Uncle Sam is digging a hole that only taxpayers can fill. That’s why advisors are plugging their high-net-worth clients’ portfolios full of tax-free municipal bonds.
The Congressional Budget Office said this week that the federal budget deficit for the first six months of fiscal 2024, ended in March, was $1.064 trillion. For the full year of 2024, the CBO sees the budget deficit totaling $1.5 trillion, a decrease from the $1.7 trillion deficit in 2023 that was the third-largest in American history.
Like it or not, those bills are going to have to be paid. And that means the folks down in Washington will be figuring out ways to hike taxes however and wherever they can, on top of selling new bonds to pay for the old ones.

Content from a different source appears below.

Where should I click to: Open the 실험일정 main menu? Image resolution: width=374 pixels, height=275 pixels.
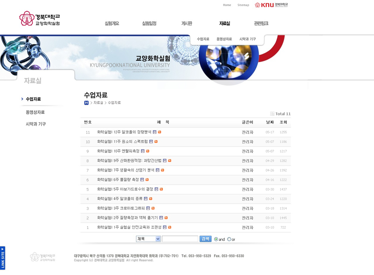(x=149, y=24)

Since interest income from munis is exempt from federal income tax and munis issued within a client’s home state are generally exempt from state and local taxes, muni bonds will increasingly become a haven for the well-heeled as taxes rise. And while the market has seen explosive growth in Treasury and sovereign issuance, the same can’t be said on the muni side.
Meanwhile, outside the nation’s capital, the country’s municipalities are showing strong credit fundamentals, said Dan Close, head of municipals at Nuveen.
“Right now, state and local governments have $290 billion on their balance sheets from five rounds of COVID finance,” he said. “They are prepared to take anything that comes our way in an economic downturn.”
Close added that the rating agencies have upgraded munis by a factor of 4 to 1 over the past three years. On the other hand, the nation’s credit rating is heading in the other direction, with Fitch downgrading the country’s long-term credit rating last August to AA+ from AAA.